What are the risks identified for Europe by the report?
Cyberattacks are the top threat in Europe, according to the report. The digital world continues to evolve rapidly; more and more devices are connected to the internet and attackers are getting more organized, meaning the threat from external cyberattacks is always increasing.
It’s important that customers trust the companies they do business with not to just provide them with the products and services they need, but to do so in a way that is responsible, ethical and protects their personal information.
This means businesses must continuously invest in their cybersecurity capabilities and should allocate significant resources to proposition development and artificial intelligence. Doing so allows firms to better serve their customers and protect them against constantly evolving cyber-risks.
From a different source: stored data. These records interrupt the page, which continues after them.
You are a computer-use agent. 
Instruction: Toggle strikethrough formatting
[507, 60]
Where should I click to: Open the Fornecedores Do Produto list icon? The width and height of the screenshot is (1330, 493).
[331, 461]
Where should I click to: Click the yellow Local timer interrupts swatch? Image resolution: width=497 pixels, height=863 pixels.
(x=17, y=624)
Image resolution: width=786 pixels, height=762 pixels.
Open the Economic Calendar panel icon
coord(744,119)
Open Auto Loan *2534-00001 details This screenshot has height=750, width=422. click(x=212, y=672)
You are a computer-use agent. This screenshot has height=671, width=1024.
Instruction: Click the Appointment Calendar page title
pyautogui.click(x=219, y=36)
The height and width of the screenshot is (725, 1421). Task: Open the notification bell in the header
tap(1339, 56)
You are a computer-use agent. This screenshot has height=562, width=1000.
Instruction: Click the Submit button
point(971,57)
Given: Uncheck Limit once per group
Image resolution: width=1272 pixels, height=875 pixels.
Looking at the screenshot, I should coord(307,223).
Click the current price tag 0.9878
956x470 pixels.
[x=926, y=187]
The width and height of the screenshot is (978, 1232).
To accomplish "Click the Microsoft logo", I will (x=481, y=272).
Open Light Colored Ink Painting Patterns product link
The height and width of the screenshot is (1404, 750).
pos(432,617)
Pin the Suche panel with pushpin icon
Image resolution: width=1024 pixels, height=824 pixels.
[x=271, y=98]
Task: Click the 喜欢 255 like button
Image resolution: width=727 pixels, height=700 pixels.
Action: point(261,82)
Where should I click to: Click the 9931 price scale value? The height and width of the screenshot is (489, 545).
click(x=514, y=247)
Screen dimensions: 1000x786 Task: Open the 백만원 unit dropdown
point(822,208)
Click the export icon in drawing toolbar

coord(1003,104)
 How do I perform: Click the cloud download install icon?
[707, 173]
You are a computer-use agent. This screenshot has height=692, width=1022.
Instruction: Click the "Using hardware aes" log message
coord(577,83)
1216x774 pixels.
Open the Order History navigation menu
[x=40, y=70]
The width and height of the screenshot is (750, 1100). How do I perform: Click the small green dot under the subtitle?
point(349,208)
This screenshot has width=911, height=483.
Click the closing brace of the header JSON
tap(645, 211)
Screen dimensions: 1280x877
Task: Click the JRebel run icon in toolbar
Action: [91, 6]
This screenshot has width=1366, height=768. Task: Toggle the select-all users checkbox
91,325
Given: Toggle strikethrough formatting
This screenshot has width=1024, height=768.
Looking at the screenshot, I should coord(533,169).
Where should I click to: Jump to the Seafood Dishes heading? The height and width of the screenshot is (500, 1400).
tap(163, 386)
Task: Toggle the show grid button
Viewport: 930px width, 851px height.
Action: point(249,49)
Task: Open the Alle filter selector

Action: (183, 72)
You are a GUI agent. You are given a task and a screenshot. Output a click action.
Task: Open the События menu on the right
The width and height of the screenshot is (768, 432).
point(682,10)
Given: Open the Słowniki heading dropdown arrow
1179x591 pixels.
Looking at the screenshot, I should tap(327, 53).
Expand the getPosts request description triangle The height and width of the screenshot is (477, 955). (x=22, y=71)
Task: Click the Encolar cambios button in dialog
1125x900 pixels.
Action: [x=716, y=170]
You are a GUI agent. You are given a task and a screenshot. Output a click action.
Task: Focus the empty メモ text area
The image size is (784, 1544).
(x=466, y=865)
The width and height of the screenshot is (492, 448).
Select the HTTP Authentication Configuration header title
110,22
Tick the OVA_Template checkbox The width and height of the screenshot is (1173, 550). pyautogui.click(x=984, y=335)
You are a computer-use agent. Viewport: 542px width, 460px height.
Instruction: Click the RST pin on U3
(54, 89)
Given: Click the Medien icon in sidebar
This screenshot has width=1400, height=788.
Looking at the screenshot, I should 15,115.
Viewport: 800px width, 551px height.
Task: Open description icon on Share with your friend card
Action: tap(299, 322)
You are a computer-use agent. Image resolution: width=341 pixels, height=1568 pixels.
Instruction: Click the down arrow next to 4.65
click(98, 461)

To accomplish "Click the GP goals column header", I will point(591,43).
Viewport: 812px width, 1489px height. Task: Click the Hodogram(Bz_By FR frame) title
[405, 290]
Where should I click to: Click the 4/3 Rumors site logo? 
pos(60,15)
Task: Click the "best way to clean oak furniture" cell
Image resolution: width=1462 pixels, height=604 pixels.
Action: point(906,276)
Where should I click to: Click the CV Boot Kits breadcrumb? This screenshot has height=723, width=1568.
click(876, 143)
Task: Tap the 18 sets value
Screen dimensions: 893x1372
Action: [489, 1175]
Turning towards macroeconomic and geopolitical risks, Europe is experiencing the twin effects of a natural slowdown in the economic cycle and a political move to the right. Unfortunately, one feeds the other: weak growth tends to result in a shift to the political right and more inward-looking economies. Factors like Brexit and the US-China trade war only serve to increase the chances of a market sell-off and to heighten volatility across the region.
In such a scenario, it is likely that central banks will further loosen interest rates and increase asset purchases, driving prices higher, inflating today’s asset bubble further and causing discontent among those who feel savers are being penalized.
Companies with a strong balance sheet, a global/local business model and well-diversified portfolios will be better-placed to navigate these headwinds and be there for their customers when needed. Moving from a reactive to a preventative role will become increasingly important.
Economic, geopolitical and cyber-risks undoubtedly pose an immediate threat to doing business in Europe. However, we all need to acknowledge that climate change is an existential risk to the world - and that includes how we do business. It needs to be at the forefront of decisions, because - if left ignored - the damage will be extensive and irreversible.